*提供的文本:*

%%

可选地,从所述至少一个人脸区域内选取出目标人脸区域,包括:当所述人脸区域的数量为一个时,确定所述人脸区域为所述目标人脸区域;当所述人脸区域的数量为多个时,根据所述各个人脸区域的区域参数数据计算出各个人脸区域的评分值,所述评分值用于表示各个人脸区域距离所述原始图像中轴的程度;确定所述评分值的最大值对应的人脸区域为所述目标人脸区域。
可选地,所述区域参数数据包括长度、宽度、人脸面积和位置数据,根据所述各个人脸区域的区域参数数据计算出各个人脸区域的评分值,包括:获取各个人脸区域中间位置的横坐标与宽度一半的差值,以及所述差值的绝对值;获取所述差值的绝对值与所述宽度的比值,以及所述比值与常数2的乘积;获取常数1与所述乘积的差值,并获取所述乘积对应的差值与预设的距离权重的乘积;获取所述各个人脸区域中人脸面积与所述长度和宽度两者乘积的比值,以及所述人脸面积对应比值的平方根;获取所述平方根与预设的面积权重的乘积,所述面积权重和所述距离权重之和为1;计算所述预设的面积权重对应的乘积和所述预设的距离权重的乘积的和值,得到各个人脸区域的评分值。
可选地,对所述目标人脸区域进行校正处理得到目标人脸图像,包括:确定所述目标人脸区域对应的候选正方形区域,得到所述候选正方形区域的顶点坐标数据;对所述候选正方形区域的顶点坐标数据和预设正方形的顶点坐标数据进行仿射变换,得到仿射变换系数;所述预设正方形的顶点坐标数据中包括一个指定原点;利用所述仿射变换系数对所述原始图像进行仿射变换,得到仿射变换图像;以所述指定原点为基准从所述仿射变换图像截取预设边长的正方形区域,并将截取的正方形区域内的图像作为所述目标人脸图像。
可选地,获取所述目标人脸图像对应的第一人脸系数,包括:分别对所述目标人脸图像进行模糊处理和锐化处理,得到至少一张模糊图像和至少一张锐化图像;分别提取所述目标人脸图像、各张模糊图像和各张锐化图像中的特征数据,得到原始特征图像、模糊特征图像和锐化特征图像;拼接所述原始特征图像、所述模糊特征图像和所述锐化特征图像,得到初始特征图像;获取所述初始特征图像中各特征图像对所述虚拟形象表情表达的重要性系数,并根据所述重要性系数调整所述初始特征图像得到目标特征图像;根据所述目标特征图像确定模板表情系数和位姿系数,得到所述第一人脸系数。

%%

*提供的记录:*
%%

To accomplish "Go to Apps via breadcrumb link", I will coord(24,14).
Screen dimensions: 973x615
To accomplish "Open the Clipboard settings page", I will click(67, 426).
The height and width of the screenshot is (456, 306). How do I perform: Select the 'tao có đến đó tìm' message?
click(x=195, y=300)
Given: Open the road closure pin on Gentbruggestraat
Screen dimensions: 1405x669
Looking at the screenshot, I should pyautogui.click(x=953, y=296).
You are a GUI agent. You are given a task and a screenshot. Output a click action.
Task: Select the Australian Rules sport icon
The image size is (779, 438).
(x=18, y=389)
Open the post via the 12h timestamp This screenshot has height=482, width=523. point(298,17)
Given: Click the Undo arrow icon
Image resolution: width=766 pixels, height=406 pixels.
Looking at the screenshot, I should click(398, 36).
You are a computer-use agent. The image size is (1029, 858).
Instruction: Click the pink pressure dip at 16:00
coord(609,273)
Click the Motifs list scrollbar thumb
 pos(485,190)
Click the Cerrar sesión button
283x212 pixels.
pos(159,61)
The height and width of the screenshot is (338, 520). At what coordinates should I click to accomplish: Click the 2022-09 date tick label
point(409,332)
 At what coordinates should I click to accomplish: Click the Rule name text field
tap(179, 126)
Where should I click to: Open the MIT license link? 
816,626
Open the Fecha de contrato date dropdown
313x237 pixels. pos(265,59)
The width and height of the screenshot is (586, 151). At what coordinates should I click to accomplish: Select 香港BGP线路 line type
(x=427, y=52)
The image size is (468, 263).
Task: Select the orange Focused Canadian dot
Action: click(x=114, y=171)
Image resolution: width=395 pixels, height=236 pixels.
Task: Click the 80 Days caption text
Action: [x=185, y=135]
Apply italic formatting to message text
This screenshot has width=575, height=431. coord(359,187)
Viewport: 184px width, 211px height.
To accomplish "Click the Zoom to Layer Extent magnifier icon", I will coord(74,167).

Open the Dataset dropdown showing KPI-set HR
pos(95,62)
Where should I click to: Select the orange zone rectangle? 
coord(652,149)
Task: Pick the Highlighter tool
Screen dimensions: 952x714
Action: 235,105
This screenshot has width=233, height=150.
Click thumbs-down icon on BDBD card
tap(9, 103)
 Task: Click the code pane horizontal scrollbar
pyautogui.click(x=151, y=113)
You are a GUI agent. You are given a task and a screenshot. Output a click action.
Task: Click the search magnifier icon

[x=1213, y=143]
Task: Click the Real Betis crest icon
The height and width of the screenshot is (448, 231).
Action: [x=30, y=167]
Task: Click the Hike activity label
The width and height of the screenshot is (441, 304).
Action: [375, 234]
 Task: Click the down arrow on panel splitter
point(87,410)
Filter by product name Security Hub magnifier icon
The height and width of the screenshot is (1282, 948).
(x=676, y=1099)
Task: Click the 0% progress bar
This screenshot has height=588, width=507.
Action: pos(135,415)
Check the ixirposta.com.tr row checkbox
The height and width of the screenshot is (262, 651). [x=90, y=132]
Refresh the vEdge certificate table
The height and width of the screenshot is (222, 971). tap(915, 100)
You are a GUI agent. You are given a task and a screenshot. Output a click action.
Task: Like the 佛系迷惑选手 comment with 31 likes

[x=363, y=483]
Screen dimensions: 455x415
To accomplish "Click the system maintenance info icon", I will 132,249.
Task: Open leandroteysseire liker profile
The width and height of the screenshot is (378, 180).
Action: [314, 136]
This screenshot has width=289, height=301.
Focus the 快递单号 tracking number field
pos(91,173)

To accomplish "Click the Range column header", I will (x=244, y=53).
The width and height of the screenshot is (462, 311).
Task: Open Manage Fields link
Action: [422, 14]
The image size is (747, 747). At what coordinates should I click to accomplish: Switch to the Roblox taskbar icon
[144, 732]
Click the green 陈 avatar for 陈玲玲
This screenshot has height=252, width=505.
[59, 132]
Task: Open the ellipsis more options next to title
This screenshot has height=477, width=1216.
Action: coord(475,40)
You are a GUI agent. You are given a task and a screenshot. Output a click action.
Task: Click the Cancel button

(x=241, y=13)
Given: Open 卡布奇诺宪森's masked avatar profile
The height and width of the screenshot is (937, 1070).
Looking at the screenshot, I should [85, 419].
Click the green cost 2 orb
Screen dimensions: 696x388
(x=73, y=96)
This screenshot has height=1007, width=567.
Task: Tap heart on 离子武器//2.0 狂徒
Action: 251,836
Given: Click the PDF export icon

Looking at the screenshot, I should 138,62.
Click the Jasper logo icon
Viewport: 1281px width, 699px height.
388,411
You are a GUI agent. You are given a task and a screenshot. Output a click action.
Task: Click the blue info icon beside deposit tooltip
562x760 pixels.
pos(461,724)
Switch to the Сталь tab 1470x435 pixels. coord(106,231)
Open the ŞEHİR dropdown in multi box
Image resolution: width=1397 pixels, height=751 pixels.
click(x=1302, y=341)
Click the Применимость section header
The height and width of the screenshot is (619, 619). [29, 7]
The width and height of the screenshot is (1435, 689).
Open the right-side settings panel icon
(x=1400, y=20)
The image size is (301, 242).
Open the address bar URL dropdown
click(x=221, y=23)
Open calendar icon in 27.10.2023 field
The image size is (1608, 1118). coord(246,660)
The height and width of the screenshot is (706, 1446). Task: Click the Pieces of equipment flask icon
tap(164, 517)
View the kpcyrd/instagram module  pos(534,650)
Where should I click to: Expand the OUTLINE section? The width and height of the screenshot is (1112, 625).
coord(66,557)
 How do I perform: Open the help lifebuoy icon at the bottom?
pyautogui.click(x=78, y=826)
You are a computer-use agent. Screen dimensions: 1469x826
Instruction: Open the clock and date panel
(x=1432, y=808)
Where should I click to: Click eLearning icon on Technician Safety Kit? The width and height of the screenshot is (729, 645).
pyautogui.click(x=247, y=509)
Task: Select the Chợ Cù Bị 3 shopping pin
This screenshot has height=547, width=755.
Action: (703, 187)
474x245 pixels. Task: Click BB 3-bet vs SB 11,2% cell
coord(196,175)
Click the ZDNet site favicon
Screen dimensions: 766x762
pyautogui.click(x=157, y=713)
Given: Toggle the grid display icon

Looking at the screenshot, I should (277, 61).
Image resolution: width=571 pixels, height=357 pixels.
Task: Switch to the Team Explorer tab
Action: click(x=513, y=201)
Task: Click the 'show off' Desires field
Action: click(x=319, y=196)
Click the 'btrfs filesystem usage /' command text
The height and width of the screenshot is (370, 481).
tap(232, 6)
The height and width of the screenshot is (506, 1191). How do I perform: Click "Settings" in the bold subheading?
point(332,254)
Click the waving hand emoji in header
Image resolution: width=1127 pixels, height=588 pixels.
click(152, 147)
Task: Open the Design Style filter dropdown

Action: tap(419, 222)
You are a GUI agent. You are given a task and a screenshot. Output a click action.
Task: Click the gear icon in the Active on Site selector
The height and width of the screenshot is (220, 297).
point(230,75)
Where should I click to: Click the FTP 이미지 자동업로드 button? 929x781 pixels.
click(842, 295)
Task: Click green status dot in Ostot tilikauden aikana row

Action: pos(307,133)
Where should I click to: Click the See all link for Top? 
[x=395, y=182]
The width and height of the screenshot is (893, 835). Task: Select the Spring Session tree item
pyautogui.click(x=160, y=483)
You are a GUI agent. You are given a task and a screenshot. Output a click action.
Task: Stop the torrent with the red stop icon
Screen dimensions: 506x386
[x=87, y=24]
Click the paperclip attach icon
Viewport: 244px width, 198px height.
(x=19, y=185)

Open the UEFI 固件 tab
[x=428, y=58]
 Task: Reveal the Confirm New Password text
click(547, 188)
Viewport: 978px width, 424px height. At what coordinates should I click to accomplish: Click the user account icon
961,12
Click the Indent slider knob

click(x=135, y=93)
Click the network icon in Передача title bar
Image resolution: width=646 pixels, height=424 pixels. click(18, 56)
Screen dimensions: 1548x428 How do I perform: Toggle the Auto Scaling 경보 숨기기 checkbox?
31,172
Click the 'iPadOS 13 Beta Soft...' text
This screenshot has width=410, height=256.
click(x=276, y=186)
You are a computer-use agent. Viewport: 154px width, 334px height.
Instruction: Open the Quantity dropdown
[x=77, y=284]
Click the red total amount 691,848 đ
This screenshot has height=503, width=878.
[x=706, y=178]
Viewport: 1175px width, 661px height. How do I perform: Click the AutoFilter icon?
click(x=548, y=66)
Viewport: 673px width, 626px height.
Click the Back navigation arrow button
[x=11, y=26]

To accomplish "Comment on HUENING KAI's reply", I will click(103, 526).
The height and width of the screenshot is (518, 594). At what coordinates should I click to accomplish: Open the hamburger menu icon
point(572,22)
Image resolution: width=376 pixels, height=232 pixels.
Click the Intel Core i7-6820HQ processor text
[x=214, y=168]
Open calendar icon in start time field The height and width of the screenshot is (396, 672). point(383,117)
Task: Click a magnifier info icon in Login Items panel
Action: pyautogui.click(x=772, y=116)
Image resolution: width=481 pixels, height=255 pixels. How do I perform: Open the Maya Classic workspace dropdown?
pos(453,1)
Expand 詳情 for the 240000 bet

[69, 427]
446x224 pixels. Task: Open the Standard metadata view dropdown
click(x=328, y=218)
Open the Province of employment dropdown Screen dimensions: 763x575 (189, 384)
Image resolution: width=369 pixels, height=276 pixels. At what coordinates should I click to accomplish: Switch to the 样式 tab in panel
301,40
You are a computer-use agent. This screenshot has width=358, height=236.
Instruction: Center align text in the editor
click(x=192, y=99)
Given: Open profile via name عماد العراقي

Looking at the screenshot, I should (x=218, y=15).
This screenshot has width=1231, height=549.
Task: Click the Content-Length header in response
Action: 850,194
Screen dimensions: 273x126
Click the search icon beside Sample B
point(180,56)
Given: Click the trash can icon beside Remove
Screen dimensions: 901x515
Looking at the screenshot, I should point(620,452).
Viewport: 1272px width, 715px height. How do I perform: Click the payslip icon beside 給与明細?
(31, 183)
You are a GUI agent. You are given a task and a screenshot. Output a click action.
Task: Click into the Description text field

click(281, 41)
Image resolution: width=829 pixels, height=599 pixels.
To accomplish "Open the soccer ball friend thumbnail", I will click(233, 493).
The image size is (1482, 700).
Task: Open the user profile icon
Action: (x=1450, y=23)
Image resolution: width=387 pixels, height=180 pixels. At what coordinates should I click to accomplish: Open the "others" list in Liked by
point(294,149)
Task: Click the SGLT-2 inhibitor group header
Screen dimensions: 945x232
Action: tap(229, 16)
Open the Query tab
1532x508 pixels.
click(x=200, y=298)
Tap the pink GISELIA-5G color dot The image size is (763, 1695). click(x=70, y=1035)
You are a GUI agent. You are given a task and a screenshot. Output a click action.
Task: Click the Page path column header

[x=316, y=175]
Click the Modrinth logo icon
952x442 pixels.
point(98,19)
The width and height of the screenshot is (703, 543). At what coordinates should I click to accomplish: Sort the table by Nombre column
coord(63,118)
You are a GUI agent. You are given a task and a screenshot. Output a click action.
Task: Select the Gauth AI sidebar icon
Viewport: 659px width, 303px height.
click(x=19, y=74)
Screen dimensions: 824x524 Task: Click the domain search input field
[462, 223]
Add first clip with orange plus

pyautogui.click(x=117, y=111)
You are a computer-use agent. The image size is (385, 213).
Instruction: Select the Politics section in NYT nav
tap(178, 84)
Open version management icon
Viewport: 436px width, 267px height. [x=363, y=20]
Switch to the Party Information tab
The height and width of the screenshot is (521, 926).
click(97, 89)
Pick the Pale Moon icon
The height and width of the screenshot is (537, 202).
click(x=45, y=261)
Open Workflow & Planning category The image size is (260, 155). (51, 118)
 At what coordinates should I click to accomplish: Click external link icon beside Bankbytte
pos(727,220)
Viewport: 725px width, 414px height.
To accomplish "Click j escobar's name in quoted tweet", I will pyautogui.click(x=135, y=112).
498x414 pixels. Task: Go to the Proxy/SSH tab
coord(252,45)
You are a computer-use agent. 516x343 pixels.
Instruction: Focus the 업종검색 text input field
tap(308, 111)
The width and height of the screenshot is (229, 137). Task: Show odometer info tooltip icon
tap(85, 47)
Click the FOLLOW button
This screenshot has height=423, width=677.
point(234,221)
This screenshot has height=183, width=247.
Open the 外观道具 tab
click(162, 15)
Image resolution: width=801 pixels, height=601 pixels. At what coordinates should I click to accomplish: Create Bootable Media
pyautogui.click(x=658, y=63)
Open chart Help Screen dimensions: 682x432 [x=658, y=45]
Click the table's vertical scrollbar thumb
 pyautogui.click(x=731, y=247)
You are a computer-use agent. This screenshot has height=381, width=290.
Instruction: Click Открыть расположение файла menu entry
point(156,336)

%%

*任务说明:*
从人脸图像处理这段文字的最后一句之后接着往下写。 这些记录在此不起任何作用。

*结果如下:*
可选地,获取所述目标人脸图像对应的第一人脸系数,包括:将所述目标人脸图像输入到预设的人脸系数识别网络,获得所述预设的人脸系数识别网络输出的所述目标人脸图像对应的第一人脸系数。
可选地,所述预设的人脸系数识别网络包括:模糊锐化模块、特征提取模块、注意力模块和系数学习模块;所述模糊锐化模块分别对所述目标人脸图像进行模糊处理和锐化处理,得到至少一张模糊图像和至少一张锐化图像;所述特征提取模块分别提取所述目标人脸图像、各张模糊图像和各张锐化图像中的特征数据,得到原始特征图像、模糊特征图像和锐化特征图像;并拼接所述原始特征图像、所述模糊特征图像和所述锐化特征图像,得到初始特征图像;所述注意力模块获取所述初始特征图像中各特征图像对所述虚拟形象表情表达的重要性系数,并根据所述重要性系数调整所述初始特征图像得到目标特征图像;所述系数学习模块根据所述目标特征图像确定模板表情系数和位姿系数,得到所述第一人脸系数。
可选地,所述注意力模块采用时间注意力机制或者空间注意力机制的网络模型实现。
可选地,所述系数学习模块采用Resnet50、Resnet18、Resnet100、DenseNet和YoloV5中的至少一种网络模型实现。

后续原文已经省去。